PAGE EXCERPT below:

Companies using this approach have seen high trial success rates, speeding up progression to Phase 3 trials.

The Challenges and Limitations of LLMs

But while the hype around foundation models and LLMs can drum up ideas of magical fixes, the reality is LLMs, and foundation models aren’t perfect. Anyone who has used ChatGPT extensively or other LLMs in the market has seen that, especially for domain-specific tasks, using LLMs straight out of the box can fall flat. Here are some challenges and limitations of LLMs:

Hallucinations

Perhaps the most common issue we encounter is hallucinations. Hallucinations are a phenomenon where LLMs may return incorrect statements that seem plausible. There are two types of hallucinations: intrinsic and extrinsic. Intrinsic hallucinations happen when the model uses flawed logic that goes against the user’s input, while extrinsic hallucinations happen when the model misunderstands the context of the user’s question.

Memory Limitations

Foundation models like GPT have a small context window and can only take a limited number of characters as input, which may not be ideal for specific applications. Similar to humans, as the length of input increases, so does the difficulty for the model to process it accurately.

Catastrophic Forgetting

Catastrophic forgetting is a phenomenon that occurs when an artificial neural network is trained on multiple tasks sequentially, and the crucial weights in the network for Task A are modified to align with the objectives of Task B. This can cause the network to forget task A, even though it was previously able to perform it well.

End of PAGE EXCERPT.
SOURCE MATERIAL below:

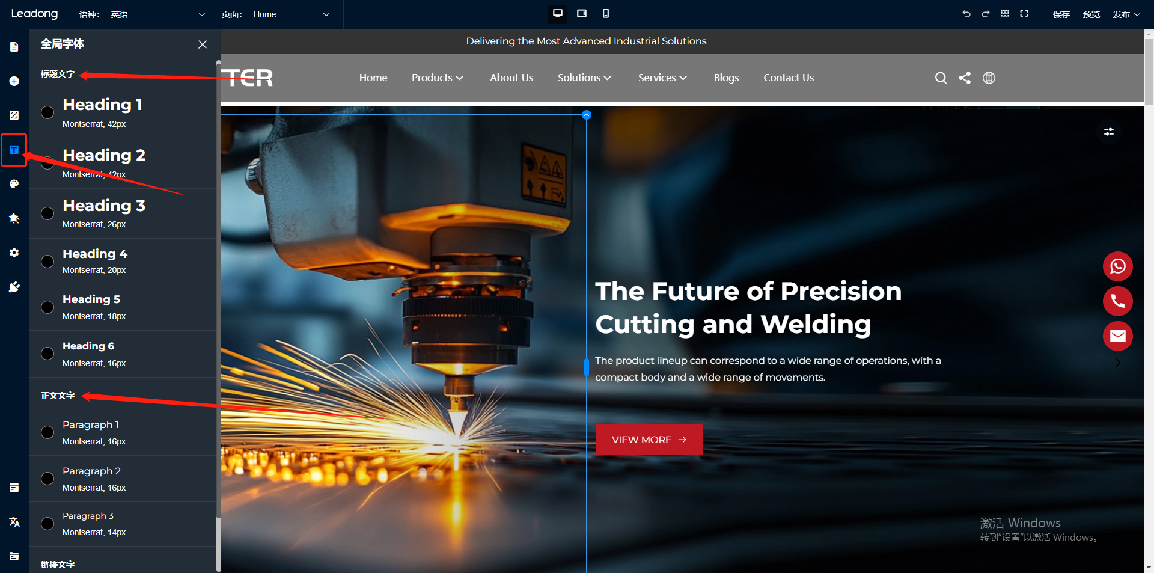Open the website search magnifier icon

pos(941,78)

End of SOURCE MATERIAL.

▶ DIRECTIONS:
(1) In the excerpt on the challenges and limitations of LLMs, what are the two types of hallucinations?
(2) Write the next part of the excerpt on the challenges and limitations of LLMs, starting after its final sentence.

▶ ANSWERS BY ITEM NUMBER:
(1) Intrinsic and extrinsic.

(2)
Data Quality Issues

LLMs, which are primarily trained on unlabeled data, may be prone to bias because the data used in their training process may not be an accurate representation of the real-world data distribution. This is because the biased data used for training may be reflected in the model’s output.

These limitations lead companies and enterprises to think strategically about how they want to work with LLMs. Indeed, LLMs have massive potential to change how companies work, which can provide more value to them, but these challenges must be addressed. This is where the question of building or fine-tuning an existing LLM may arise.

When should you build or fine-tune an existing LLM

Building your Large Language Model (LLM) from scratch

When does it make sense to build an LLM from scratch? Making your own LLM will make the most sense if you have a very unique use case that existing general LLMs cannot serve or if the LLM becomes a core product or a primary business driver for your company. Additionally, if you have access to a large volume of valuable proprietary data, it would also make sense to build an LLM to use it to your advantage while maintaining data privacy and security.

Fine-tuning an LLM

You have two choices when fine-tuning an LLM: going with existing open-sourced LLMs or using the API of commercial LLMs. A commercial LLM may make more sense if your team has less technical expertise, while an open-sourced model will give you more control. That said, there are risks associated with fine-tuning an LLM. You have to keep an eye out for potential biases, toxicity, and data security exposures. Additionally, commercial APIs can limit the customizability of the model and training data and control of the product itself.

Key considerations in building or fine-tuning an existing LLM

Resource Allocation

Whether or not you are fine-tuning or choosing to build an LLM from scratch, know that you have to be willing to allocate significant resources to reach your objective. Building an LLM from scratch requires massive computational power, on top of dedicating time and finances, as well as finding the right expertise.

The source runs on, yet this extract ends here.